Australian plays: how to persuade a nation to question its own soul?

JC WilliamsonTelling the story of playwriting in four articles is like trying to fit an elephant into a bodystocking. Go to any library and browse the drama shelf. The variety of plays in even a modest collection is mind-blowing. Add film and TV scripts into the mix and the range expands further.

So making generalisations about playwriting invites “what-about-ism”. Say “Australian drama has done poorly since Federation”, for example, and you’ll get a barrage of counter-examples. What about Katharine Susan Pritchard’s Brumby Innes (1927)? Or Sumner Locke-Elliot’s Rusty Bugles (1948)? Or Ray Lawler’s Summer of the Seventeenth Doll (1955)?

What about the plays of Patrick White, Dorothy Hewett, David Williamson, John Romeril, Andrew Bovell, Melissa Reeves, Joanna Murray-Smith, Patricia Cornelius and so on? There is no doubt that Australia has produced, and continues to produce, exceptional playwrights. But in judging a nation’s drama it is not the exceptions that count.

It is the quality of its next-best plays that is the crucial indicator, for three reasons. First, because exceptional drama is rare, even for exceptional playwrights. Second, because exceptional drama cannot be routinely manufactured, only allowed for. Third, because exceptional drama comes from the general culture and it is the health of this that determines how many exceptional plays there will be.

Buying a better car won’t buy you better traffic. What matters is not the commanding heights of playwriting but the state of the sector overall.

What we know about Australian drama
Perhaps the first thing to say about the history of Australian drama is how thin it is. After Gough Whitlam doubled the federal arts budget in 1973, the number of Australian plays produced increased, but sporadically, and with ongoing debate about their place and value. What other country of comparable wealth and education has looked on its own drama in the same contingent way as Australia? As if it were an optional extra – like a second national anthem or free kerbside parking?

The second thing to observe is how fuddled the understanding of playwriting remains in our over-connected, under-reflective country; how it is too often framed as a quill-pen skill in comparison with visual, digi-media and choreographic technologies.

Not everyone thinks like this. But it is undoubtedly true that in recent years playwriting has been defined outside notions of art-form innovation. This was signalled by the decision of the Australia Council in 2009 to provide Theatre Board assessors with just a five-page extract of all submitted scripts in grant applications.

When a country stops reading its plays, it stops relating to its playwrights. And while the Council’s decision was motivated by important strategic concerns – to give equal weight to hybrid art projects that mainstream companies were unlikely to support – it has had fateful consequences.

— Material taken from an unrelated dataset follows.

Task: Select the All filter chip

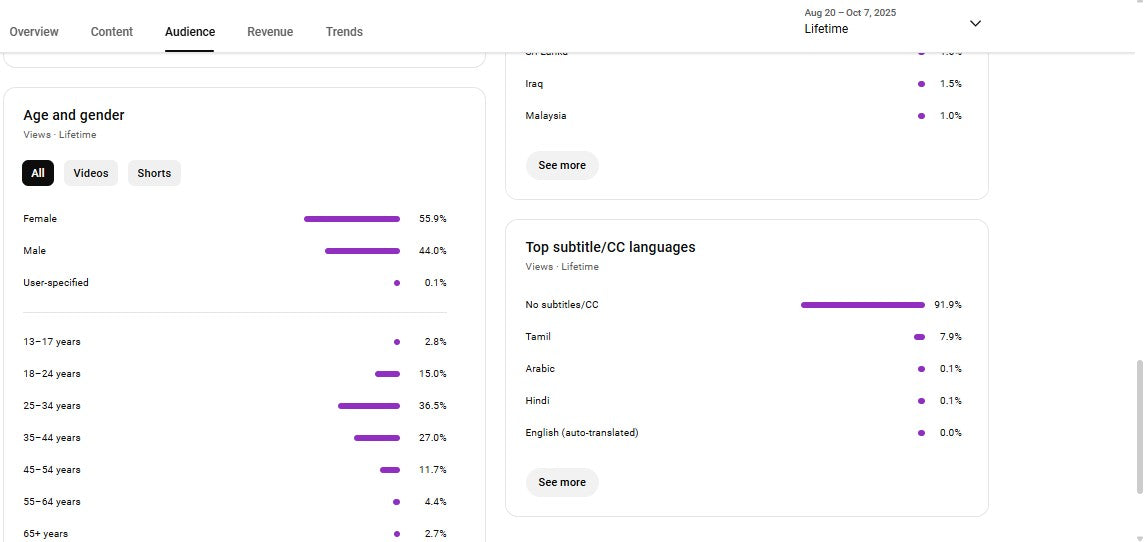Action: click(x=38, y=173)
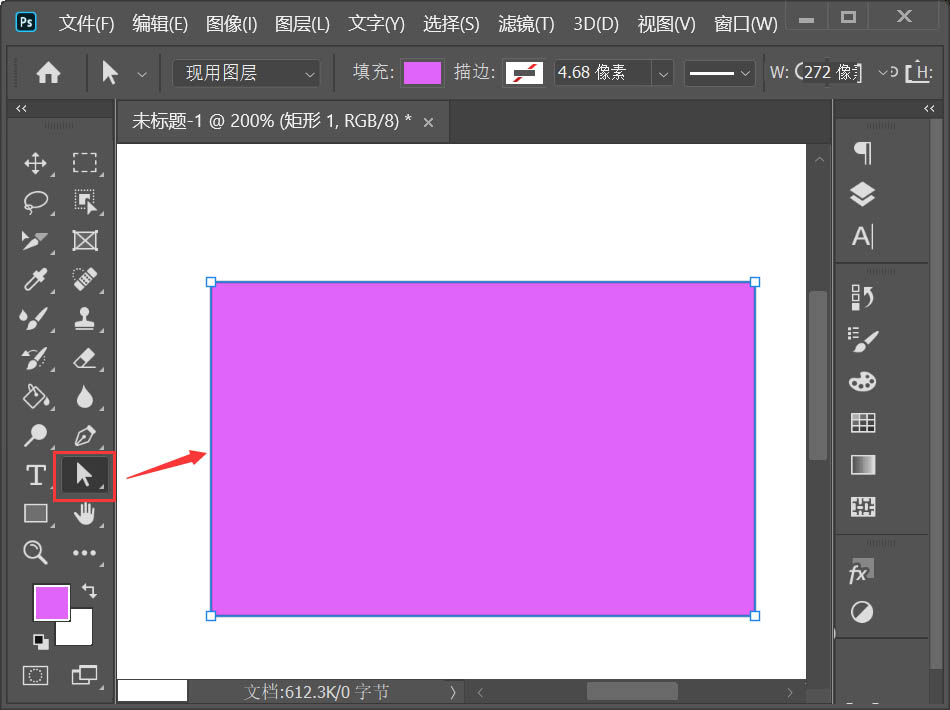The width and height of the screenshot is (950, 710).
Task: Open the Layers panel icon
Action: 861,194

It also echoes a past pattern of chronic mismanagement. This has been well-chronicled by historians such as Leslie Rees, Peter Fitzpatrick, Peter Holloway, Michelle Arrow, and John McCallum. Their accounts vary in particulars but not in general thrust. Fitzpatrick calls Australian drama “a history of beginnings”, so often has it been cast back into a pool of primal neglect.

The fragility of our drama
What makes the position of Australian playwriting so fragile? Partly, economics. Australia has a sizeable population, but it is geographically dispersed, making it difficult for plays to reach a national audience. Touring circuits exist, but costs are high, and drama that goes on the road has to have broad appeal, or a small cast, or both.

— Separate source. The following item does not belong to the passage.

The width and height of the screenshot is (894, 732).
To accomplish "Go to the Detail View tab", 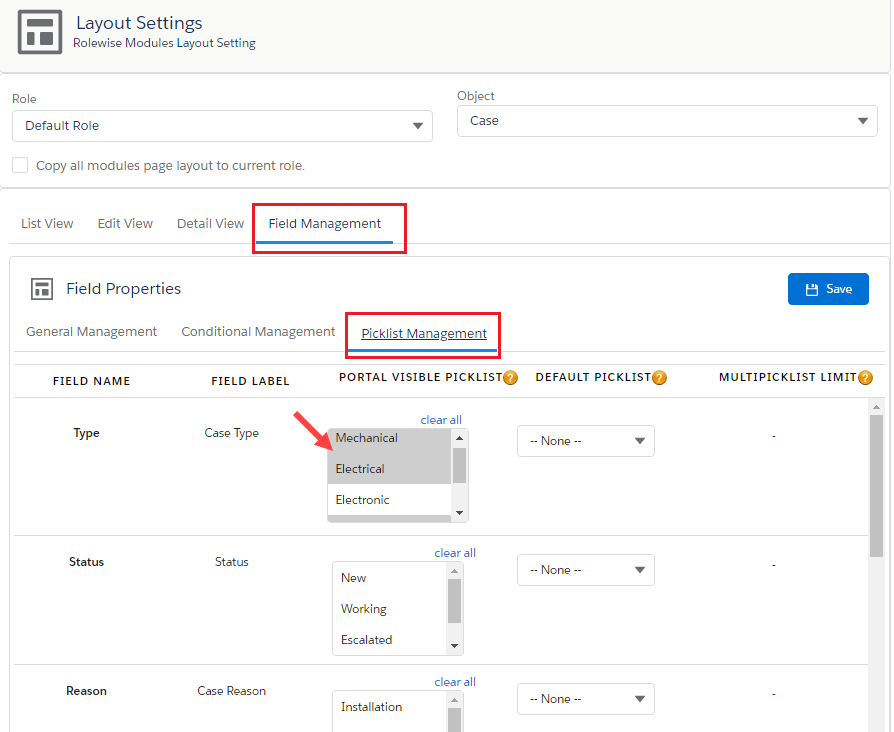I will point(210,223).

To boot, there is a lack of national thinking around playwright development, the fact that states’ interests determine the style and level of support in different parts of the country. The level of cooperation between Australian theatre companies on a production level is good, and has been since 1988, the year the last English director of a state theatre, Alan Edwards of the Queensland Theatre Company, retired. The level of cooperation in respect of playwright development is virtually nil.

But economics and industry structure are not the whole story. The history of Australian playwriting is punctuated by instances of savage rejection that raise questions about whether the country understands the role of drama per se.

The case of Patrick White
The best example – and there are many to choose from – is Patrick White. His first four plays – The Ham Funeral, Season at Sarsaparilla, A Cheery Soul and Night on Bald Mountain – were produced in the early 1960s.

Each was a bitter struggle. Two were rejected by the Adelaide Festival, one nearly sent the Melbourne Theatre Company broke. Examining White’s correspondence last year I was blown away by the general ill-will towards his “modern” plays with their multiple storylines and changing locations.

A published letter in Theatregoer (3/1, March 1963:7) from a “Mrs Queensland” about The Ham Funeral – now regarded as one the great works in the Australian drama canon – gives the typical adverse reaction:

One scene forced several women to leave the theatre. It made me queasy in the stomach, and utterly disgusted. The rest of the play was long-winded, unintelligible and boring […]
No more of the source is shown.